§ Exercise
Render every line of the records below as a JSON list of strings, one string per line, skipping blank lines. Omit the pictures from the list.

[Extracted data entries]

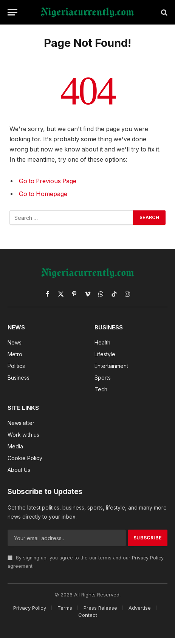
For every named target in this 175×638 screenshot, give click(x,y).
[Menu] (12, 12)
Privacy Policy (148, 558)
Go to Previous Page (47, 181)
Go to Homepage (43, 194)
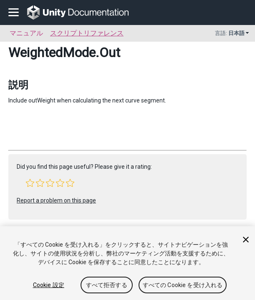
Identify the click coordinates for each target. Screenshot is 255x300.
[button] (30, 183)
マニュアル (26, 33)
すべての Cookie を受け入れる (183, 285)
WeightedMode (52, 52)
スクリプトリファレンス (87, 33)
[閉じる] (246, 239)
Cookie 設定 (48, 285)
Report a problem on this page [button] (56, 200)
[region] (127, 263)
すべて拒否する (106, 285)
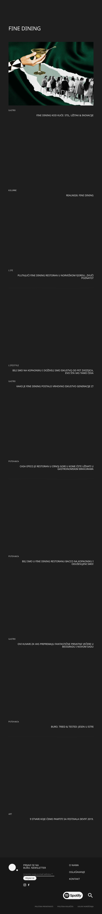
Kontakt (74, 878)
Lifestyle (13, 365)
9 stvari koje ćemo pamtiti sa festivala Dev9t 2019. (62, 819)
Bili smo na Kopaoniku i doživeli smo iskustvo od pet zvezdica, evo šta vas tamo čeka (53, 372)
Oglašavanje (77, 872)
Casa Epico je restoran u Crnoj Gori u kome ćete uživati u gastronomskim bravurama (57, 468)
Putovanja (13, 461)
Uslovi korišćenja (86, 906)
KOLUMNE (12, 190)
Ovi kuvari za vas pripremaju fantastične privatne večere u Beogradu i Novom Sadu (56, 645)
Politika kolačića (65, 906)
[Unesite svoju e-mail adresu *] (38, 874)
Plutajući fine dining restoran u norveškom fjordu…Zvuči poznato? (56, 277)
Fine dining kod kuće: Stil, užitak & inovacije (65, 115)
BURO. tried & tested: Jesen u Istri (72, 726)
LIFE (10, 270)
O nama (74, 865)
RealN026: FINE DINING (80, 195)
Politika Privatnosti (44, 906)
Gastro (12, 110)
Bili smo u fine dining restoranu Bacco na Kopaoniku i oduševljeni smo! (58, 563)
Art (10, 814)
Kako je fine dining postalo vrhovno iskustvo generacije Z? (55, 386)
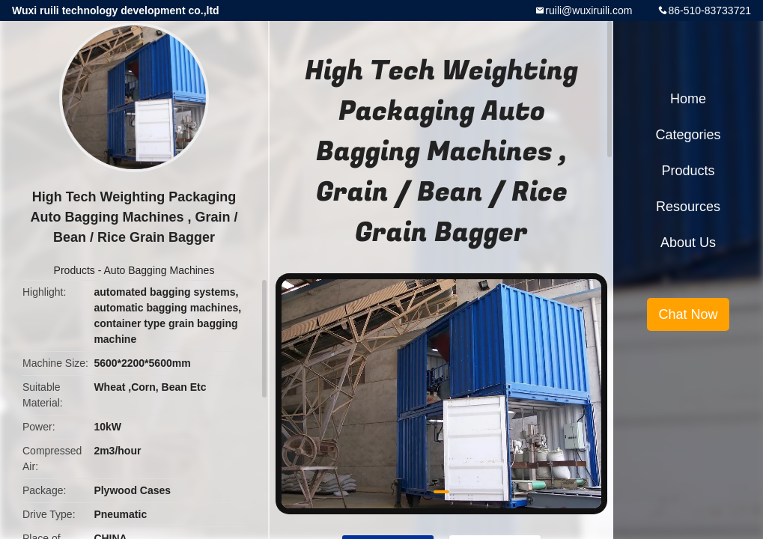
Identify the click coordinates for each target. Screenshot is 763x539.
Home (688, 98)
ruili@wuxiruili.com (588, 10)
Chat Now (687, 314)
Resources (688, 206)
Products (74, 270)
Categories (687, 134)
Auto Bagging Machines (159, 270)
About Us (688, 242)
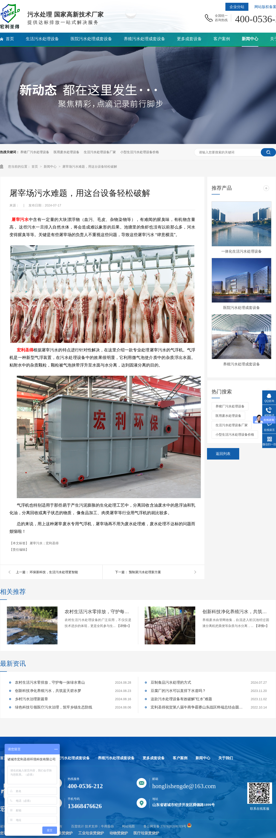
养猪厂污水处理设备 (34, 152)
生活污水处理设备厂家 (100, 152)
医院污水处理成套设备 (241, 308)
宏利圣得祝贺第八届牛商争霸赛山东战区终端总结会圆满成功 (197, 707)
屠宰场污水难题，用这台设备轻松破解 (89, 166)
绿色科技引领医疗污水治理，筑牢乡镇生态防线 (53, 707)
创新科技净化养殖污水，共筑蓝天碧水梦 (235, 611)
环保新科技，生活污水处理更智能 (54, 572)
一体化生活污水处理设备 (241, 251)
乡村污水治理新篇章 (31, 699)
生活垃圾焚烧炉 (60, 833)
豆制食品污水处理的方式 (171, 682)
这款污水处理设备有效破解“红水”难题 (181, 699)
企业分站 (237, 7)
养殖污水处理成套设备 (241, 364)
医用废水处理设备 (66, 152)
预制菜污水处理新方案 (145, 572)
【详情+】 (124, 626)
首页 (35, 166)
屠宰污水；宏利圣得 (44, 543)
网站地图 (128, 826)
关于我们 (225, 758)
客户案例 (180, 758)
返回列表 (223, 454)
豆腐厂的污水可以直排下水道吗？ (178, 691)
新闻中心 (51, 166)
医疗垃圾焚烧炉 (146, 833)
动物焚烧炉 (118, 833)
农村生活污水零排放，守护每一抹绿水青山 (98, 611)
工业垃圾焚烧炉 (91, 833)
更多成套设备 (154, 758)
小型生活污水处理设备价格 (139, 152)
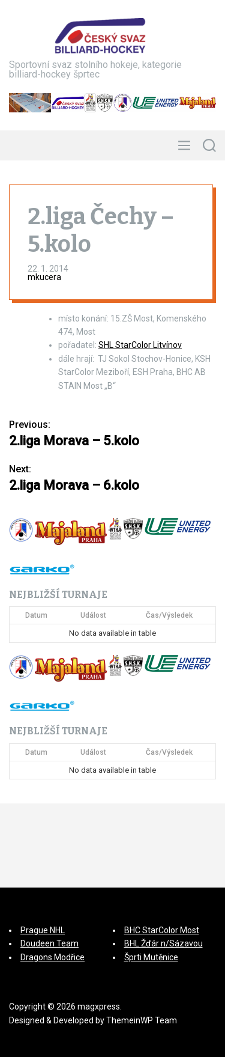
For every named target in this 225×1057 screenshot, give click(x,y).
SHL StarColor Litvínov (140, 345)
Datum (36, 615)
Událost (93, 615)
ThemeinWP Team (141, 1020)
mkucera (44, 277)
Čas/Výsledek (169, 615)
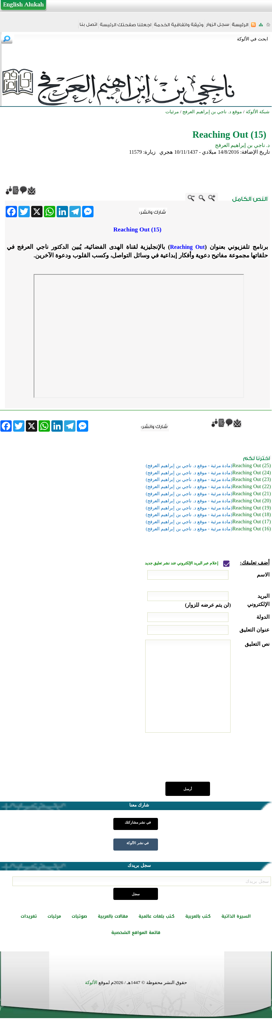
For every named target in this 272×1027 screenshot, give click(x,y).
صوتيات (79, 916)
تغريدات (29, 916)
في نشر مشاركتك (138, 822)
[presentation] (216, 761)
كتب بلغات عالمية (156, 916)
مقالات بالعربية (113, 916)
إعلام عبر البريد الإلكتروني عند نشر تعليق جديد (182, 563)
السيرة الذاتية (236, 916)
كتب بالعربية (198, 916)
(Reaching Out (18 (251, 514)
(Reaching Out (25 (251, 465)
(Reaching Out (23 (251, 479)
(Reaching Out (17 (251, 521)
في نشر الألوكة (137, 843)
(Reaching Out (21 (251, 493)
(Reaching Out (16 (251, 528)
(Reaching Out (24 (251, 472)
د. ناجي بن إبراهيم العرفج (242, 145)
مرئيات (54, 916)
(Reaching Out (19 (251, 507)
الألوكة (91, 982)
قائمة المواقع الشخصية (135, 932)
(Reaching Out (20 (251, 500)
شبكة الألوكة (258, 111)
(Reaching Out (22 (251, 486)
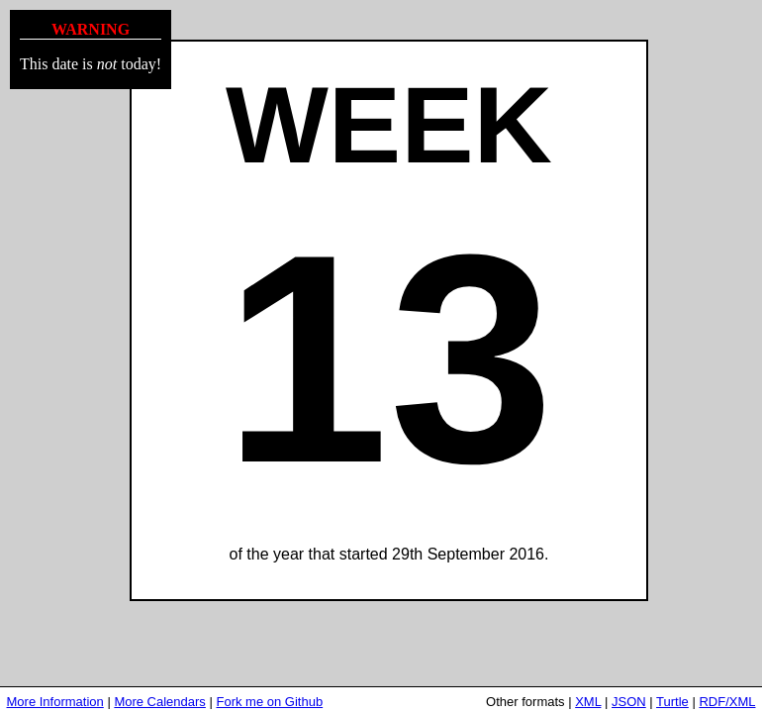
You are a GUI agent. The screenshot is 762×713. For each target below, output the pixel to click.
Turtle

§ Written reply
[
  "For every named target in this 175×638 screenshot, give click(x,y).",
  "[Menu] (12, 12)",
  "Privacy Policy (148, 558)",
  "Go to Previous Page (47, 181)",
  "Go to Homepage (43, 194)",
  "Identify the click coordinates for each target. Screenshot is 255x300.",
  "[button] (30, 183)",
  "マニュアル (26, 33)",
  "すべての Cookie を受け入れる (183, 285)",
  "WeightedMode (52, 52)",
  "スクリプトリファレンス (87, 33)",
  "[閉じる] (246, 239)",
  "Cookie 設定 (48, 285)",
  "Report a problem on this page [button] (56, 200)",
  "[region] (127, 263)",
  "すべて拒否する (106, 285)",
  "Kontakt (74, 878)",
  "Lifestyle (13, 365)",
  "9 stvari koje ćemo pamtiti sa festivala Dev9t 2019. (62, 819)",
  "Bili smo na Kopaoniku i doživeli smo iskustvo od pet zvezdica, evo šta vas tamo čeka (53, 372)",
  "Oglašavanje (77, 872)",
  "Casa Epico je restoran u Crnoj Gori u kome ćete uživati u gastronomskim bravurama (57, 468)",
  "Putovanja (13, 461)",
  "Uslovi korišćenja (86, 906)",
  "KOLUMNE (12, 190)",
  "Ovi kuvari za vas pripremaju fantastične privatne večere u Beogradu i Novom Sadu (56, 645)",
  "Politika kolačića (65, 906)",
  "[Unesite svoju e-mail adresu *] (38, 874)",
  "Plutajući fine dining restoran u norveškom fjordu…Zvuči poznato? (56, 277)",
  "Fine dining kod kuće: Stil, užitak & inovacije (65, 115)",
  "BURO. tried & tested: Jesen u Istri (72, 726)",
  "LIFE (10, 270)",
  "O nama (74, 865)",
  "RealN026: FINE DINING (80, 195)",
  "Politika Privatnosti (44, 906)",
  "Gastro (12, 110)",
  "Bili smo u fine dining restoranu Bacco na Kopaoniku i oduševljeni smo! (58, 563)",
  "Art (10, 814)",
  "Kako je fine dining postalo vrhovno iskustvo generacije Z? (55, 386)",
  "Identify the click coordinates for each target. Screenshot is 763x539.",
  "Home (688, 98)",
  "ruili@wuxiruili.com (588, 10)",
  "Chat Now (687, 314)",
  "Resources (688, 206)",
  "Products (74, 270)",
  "Categories (687, 134)",
  "Auto Bagging Machines (159, 270)",
  "About Us (688, 242)",
  "养猪厂污水处理设备 (34, 152)",
  "生活污水处理设备厂家 (100, 152)",
  "医院污水处理成套设备 (241, 308)",
  "宏利圣得祝贺第八届牛商争霸赛山东战区终端总结会圆满成功 (197, 707)",
  "屠宰场污水难题，用这台设备轻松破解 (89, 166)",
  "绿色科技引领医疗污水治理，筑牢乡镇生态防线 (53, 707)",
  "创新科技净化养殖污水，共筑蓝天碧水梦 (235, 611)",
  "环保新科技，生活污水处理更智能 (54, 572)",
  "一体化生活污水处理设备 (241, 251)",
  "乡村污水治理新篇章 (31, 699)",
  "生活垃圾焚烧炉 (60, 833)",
  "豆制食品污水处理的方式 (171, 682)",
  "这款污水处理设备有效破解“红水”难题 (181, 699)",
  "企业分站 (237, 7)",
  "养殖污水处理成套设备 (241, 364)",
  "医用废水处理设备 (66, 152)",
  "预制菜污水处理新方案 (145, 572)",
  "【详情+】 (124, 626)",
  "首页 (35, 166)",
  "屠宰污水；宏利圣得 (44, 543)",
  "网站地图 (128, 826)",
  "关于我们 (225, 758)",
  "客户案例 (180, 758)",
  "返回列表 (223, 454)",
  "豆腐厂的污水可以直排下水道吗？ (178, 691)",
  "新闻中心 (51, 166)",
  "医疗垃圾焚烧炉 (146, 833)",
  "动物焚烧炉 (118, 833)",
  "农村生活污水零排放，守护每一抹绿水青山 (98, 611)",
  "工业垃圾焚烧炉 (91, 833)",
  "更多成套设备 (154, 758)",
  "小型生活污水处理设备价格 (139, 152)",
  "For every named target in this 225×1057 screenshot, give click(x,y).",
  "SHL StarColor Litvínov (140, 345)",
  "Datum (36, 615)",
  "Událost (93, 615)",
  "ThemeinWP Team (141, 1020)",
  "mkucera (44, 277)",
  "Čas/Výsledek (169, 615)",
  "For every named target in this 272×1027 screenshot, give click(x,y).",
  "صوتيات (79, 916)",
  "تغريدات (29, 916)",
  "في نشر مشاركتك (138, 822)",
  "[presentation] (216, 761)",
  "كتب بلغات عالمية (156, 916)",
  "مقالات بالعربية (113, 916)",
  "إعلام عبر البريد الإلكتروني عند نشر تعليق جديد (182, 563)",
  "السيرة الذاتية (236, 916)",
  "كتب بالعربية (198, 916)",
  "(Reaching Out (18 (251, 514)",
  "(Reaching Out (25 (251, 465)",
  "(Reaching Out (23 (251, 479)",
  "(Reaching Out (17 (251, 521)",
  "في نشر الألوكة (137, 843)",
  "(Reaching Out (21 (251, 493)",
  "(Reaching Out (16 (251, 528)",
  "(Reaching Out (24 (251, 472)",
  "د. ناجي بن إبراهيم العرفج (242, 145)",
  "مرئيات (54, 916)",
  "(Reaching Out (19 (251, 507)",
  "الألوكة (91, 982)",
  "قائمة المواقع الشخصية (135, 932)",
  "(Reaching Out (20 (251, 500)",
  "شبكة الألوكة (258, 111)",
  "(Reaching Out (22 (251, 486)",
  "You are a GUI agent. The screenshot is 762×713. For each target below, output the pixel to click.",
  "Turtle"
]